** START OF Materials provided **

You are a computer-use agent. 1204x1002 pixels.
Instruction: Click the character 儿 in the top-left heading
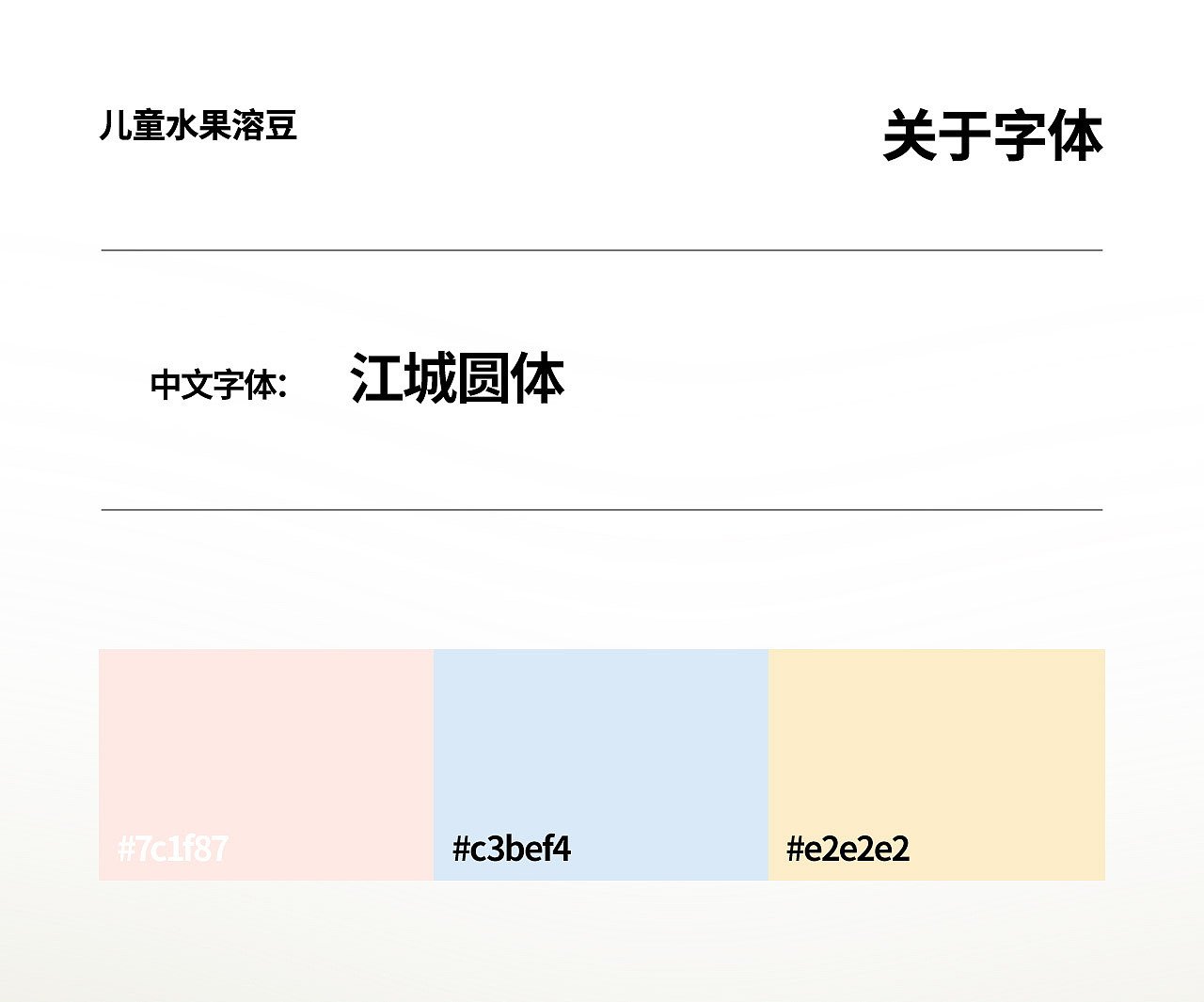click(x=115, y=125)
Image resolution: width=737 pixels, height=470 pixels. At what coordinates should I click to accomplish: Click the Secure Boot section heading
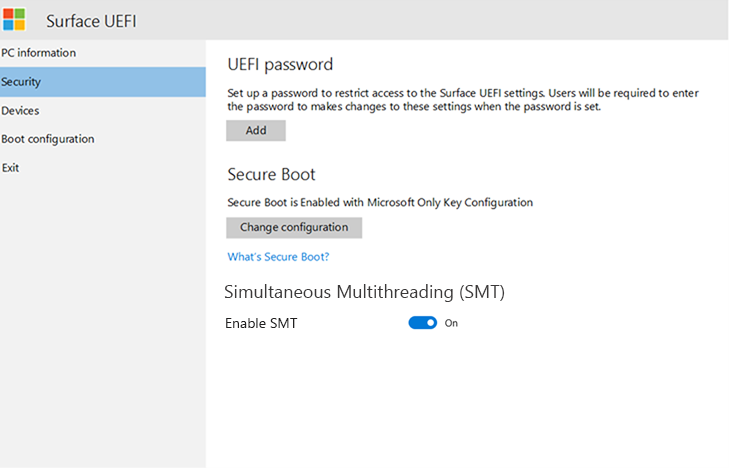(271, 174)

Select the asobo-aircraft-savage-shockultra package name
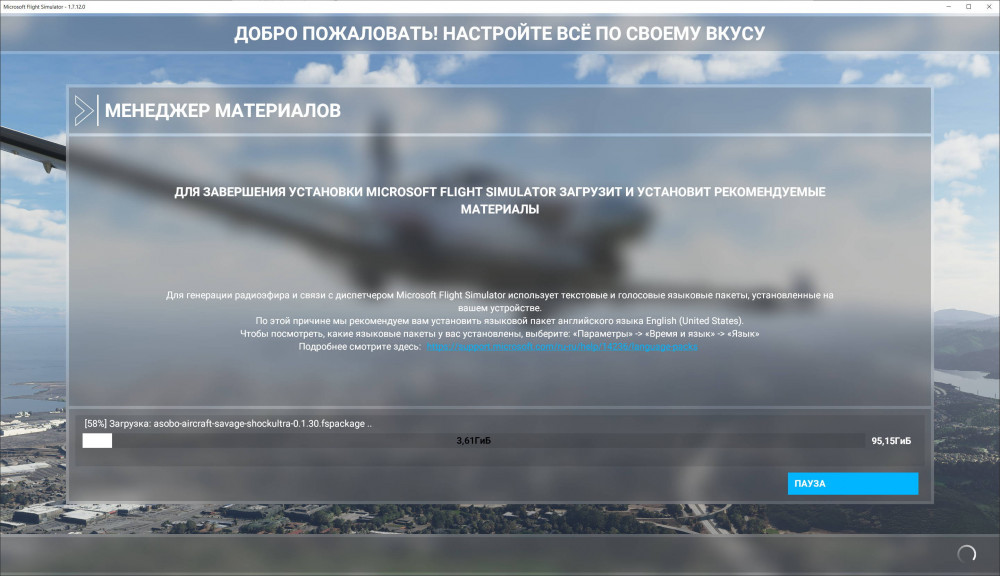(x=260, y=422)
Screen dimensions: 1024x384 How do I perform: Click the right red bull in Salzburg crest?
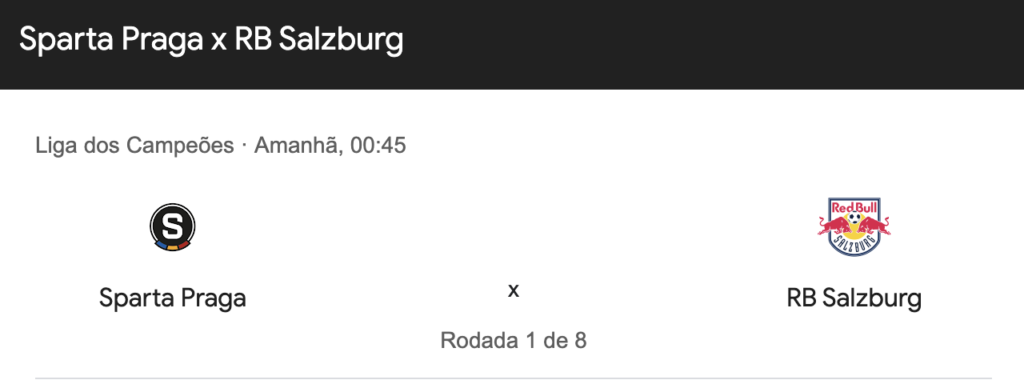click(873, 227)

** END OF Materials provided **

The request: Copy the material from the line containing "Image resolution: width=737" through the end, changing "package name" to "package identifier" and keeping everything else the same. Omit the pictures.

Finished answer:
Image resolution: width=737 pixels, height=470 pixels. At what coordinates should I click to accomplish: Click the Secure Boot section heading
(271, 174)

Select the asobo-aircraft-savage-shockultra package identifier
(x=260, y=422)
Screen dimensions: 1024x384 How do I perform: Click the right red bull in Salzburg crest?
click(873, 227)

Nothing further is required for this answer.